* **Exercise requirements**: Reproduce the records verbatim from the line containing "Image resolution: width=1024 pixels, height=474" through the line containing "pos(456,56)", including both of those lines.

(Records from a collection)
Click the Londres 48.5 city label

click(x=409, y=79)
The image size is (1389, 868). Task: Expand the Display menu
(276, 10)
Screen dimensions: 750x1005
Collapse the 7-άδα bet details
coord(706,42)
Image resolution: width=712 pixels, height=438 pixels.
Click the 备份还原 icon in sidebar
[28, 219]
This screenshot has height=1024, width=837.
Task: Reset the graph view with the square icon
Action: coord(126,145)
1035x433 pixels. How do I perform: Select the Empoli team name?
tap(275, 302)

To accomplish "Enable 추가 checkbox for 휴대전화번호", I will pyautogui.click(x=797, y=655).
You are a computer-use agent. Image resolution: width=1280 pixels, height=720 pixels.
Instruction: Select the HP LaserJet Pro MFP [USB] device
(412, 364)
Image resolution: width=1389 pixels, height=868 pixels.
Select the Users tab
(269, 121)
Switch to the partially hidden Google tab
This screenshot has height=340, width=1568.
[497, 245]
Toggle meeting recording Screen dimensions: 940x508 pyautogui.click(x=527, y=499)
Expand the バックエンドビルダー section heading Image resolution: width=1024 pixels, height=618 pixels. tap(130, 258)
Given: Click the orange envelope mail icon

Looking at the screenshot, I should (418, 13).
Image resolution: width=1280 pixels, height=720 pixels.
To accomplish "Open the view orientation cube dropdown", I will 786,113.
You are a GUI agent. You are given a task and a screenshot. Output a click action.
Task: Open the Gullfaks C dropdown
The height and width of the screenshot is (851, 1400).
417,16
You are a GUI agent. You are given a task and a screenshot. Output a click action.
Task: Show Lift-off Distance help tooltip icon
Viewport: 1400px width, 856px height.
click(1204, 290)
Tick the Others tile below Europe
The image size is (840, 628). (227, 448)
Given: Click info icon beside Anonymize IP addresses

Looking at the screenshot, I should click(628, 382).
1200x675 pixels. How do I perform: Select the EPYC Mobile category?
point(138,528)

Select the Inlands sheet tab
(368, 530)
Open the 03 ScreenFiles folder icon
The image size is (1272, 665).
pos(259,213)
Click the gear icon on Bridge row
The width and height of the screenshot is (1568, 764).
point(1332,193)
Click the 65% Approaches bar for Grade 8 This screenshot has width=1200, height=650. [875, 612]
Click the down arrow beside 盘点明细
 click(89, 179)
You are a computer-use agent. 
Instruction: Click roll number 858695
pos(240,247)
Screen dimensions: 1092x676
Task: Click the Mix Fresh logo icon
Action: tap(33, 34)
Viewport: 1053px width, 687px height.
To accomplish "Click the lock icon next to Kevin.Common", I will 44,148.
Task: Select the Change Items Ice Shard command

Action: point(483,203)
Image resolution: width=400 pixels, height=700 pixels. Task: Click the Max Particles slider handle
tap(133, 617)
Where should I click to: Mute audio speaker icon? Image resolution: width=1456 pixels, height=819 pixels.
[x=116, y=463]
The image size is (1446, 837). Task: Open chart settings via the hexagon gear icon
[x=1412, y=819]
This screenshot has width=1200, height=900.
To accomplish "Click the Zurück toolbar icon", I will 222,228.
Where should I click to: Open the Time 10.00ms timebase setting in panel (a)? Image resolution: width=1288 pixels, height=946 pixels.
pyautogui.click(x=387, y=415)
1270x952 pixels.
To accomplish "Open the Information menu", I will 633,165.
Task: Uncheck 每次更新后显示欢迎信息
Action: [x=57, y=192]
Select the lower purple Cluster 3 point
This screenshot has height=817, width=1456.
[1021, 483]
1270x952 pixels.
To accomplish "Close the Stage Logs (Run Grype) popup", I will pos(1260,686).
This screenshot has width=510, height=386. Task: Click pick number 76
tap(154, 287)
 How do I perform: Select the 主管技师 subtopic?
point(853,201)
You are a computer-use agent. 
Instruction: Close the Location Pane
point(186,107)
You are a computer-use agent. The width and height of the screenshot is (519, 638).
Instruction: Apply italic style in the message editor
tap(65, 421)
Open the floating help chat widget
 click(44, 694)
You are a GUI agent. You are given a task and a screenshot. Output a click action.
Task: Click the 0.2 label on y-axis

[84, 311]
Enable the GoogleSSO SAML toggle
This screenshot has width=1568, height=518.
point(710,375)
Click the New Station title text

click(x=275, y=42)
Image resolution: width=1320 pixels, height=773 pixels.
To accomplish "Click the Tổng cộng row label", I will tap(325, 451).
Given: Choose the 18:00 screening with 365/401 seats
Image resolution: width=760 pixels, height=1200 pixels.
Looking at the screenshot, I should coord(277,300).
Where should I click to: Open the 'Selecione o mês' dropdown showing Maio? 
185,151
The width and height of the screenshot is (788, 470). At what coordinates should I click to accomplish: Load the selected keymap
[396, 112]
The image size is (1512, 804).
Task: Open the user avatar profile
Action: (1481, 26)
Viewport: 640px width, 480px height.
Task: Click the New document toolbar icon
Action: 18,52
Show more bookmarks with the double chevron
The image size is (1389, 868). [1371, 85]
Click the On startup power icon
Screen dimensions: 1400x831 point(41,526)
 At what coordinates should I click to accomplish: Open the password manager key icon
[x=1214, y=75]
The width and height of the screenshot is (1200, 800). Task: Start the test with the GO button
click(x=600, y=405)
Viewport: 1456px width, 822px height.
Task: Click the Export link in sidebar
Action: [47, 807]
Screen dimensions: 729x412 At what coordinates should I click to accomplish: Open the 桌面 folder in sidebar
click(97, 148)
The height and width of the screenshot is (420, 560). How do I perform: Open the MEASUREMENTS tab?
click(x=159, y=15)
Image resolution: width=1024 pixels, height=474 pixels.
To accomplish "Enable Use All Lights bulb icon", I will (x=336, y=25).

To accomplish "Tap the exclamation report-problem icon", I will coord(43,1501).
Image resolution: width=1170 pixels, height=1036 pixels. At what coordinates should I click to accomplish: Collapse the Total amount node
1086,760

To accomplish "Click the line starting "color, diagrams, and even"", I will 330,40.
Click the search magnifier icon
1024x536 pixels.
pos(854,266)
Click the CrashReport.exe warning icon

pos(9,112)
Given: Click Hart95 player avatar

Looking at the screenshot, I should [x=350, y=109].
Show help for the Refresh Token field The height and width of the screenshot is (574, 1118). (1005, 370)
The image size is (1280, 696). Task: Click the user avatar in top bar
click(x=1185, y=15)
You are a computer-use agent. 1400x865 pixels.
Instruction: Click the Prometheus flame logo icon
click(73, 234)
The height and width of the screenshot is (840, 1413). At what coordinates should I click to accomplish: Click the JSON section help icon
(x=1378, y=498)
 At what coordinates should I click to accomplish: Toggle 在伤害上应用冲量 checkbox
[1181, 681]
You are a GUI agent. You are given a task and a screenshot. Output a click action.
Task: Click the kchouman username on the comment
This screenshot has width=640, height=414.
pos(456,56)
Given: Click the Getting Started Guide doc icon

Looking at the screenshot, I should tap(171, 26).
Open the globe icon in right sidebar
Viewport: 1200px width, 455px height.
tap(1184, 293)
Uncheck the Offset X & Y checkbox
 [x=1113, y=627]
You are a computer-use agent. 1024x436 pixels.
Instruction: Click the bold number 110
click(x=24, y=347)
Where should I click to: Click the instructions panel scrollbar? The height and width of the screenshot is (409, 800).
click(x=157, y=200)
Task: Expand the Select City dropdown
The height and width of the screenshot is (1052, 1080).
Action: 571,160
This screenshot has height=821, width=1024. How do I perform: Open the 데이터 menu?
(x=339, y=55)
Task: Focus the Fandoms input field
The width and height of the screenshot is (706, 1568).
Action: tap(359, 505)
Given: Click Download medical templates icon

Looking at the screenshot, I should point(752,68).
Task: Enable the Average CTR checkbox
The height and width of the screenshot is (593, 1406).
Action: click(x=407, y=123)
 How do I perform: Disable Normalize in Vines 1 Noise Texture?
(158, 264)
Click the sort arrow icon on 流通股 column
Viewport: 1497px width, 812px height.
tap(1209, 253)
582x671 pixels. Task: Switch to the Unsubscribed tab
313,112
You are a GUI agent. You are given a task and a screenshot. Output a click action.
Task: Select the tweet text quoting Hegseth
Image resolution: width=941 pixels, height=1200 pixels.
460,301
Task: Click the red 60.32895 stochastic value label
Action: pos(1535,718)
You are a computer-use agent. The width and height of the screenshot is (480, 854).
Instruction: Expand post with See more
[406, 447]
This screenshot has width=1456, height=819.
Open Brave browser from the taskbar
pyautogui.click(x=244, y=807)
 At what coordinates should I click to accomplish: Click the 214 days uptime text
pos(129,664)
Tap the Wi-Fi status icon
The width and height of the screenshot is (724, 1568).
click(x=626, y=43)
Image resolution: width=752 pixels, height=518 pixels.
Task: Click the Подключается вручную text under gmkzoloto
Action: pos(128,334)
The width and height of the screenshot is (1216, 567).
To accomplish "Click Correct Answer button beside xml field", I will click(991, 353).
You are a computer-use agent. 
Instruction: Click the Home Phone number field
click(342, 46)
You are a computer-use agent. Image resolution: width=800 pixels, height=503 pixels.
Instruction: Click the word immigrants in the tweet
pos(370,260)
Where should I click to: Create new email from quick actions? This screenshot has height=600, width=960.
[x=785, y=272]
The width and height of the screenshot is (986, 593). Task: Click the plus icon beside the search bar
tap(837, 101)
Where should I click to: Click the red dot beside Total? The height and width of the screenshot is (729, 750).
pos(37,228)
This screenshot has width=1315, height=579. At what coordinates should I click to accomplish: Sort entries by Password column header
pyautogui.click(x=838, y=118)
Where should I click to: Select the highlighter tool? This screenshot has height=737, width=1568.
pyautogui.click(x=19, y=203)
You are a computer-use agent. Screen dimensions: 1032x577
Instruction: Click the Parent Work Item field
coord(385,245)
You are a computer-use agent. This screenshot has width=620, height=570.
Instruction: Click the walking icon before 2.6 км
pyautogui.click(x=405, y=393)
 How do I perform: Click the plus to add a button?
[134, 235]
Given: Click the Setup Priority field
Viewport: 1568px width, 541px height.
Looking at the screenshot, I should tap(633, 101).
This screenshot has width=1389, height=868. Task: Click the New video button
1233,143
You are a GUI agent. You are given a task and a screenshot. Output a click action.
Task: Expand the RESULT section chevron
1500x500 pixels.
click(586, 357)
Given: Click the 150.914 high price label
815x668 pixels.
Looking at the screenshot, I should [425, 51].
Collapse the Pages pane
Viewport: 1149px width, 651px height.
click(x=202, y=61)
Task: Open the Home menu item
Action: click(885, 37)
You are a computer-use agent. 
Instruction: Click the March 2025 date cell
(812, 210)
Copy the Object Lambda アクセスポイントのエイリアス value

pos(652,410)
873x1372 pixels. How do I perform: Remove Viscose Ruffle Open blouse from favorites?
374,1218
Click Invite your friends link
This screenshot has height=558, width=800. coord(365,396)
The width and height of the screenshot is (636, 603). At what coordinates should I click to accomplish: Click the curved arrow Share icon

* **Full answer**:
Image resolution: width=1024 pixels, height=474 pixels.
To accomplish "Enable Use All Lights bulb icon", I will (x=336, y=25).

To accomplish "Tap the exclamation report-problem icon", I will coord(43,1501).
Image resolution: width=1170 pixels, height=1036 pixels. At what coordinates should I click to accomplish: Collapse the Total amount node
1086,760

To accomplish "Click the line starting "color, diagrams, and even"", I will 330,40.
Click the search magnifier icon
1024x536 pixels.
pos(854,266)
Click the CrashReport.exe warning icon

pos(9,112)
Given: Click Hart95 player avatar

Looking at the screenshot, I should [x=350, y=109].
Show help for the Refresh Token field The height and width of the screenshot is (574, 1118). (1005, 370)
The image size is (1280, 696). Task: Click the user avatar in top bar
click(x=1185, y=15)
You are a computer-use agent. 1400x865 pixels.
Instruction: Click the Prometheus flame logo icon
click(73, 234)
The height and width of the screenshot is (840, 1413). At what coordinates should I click to accomplish: Click the JSON section help icon
(x=1378, y=498)
 At what coordinates should I click to accomplish: Toggle 在伤害上应用冲量 checkbox
[1181, 681]
You are a GUI agent. You are given a task and a screenshot. Output a click action.
Task: Click the kchouman username on the comment
This screenshot has width=640, height=414.
pos(456,56)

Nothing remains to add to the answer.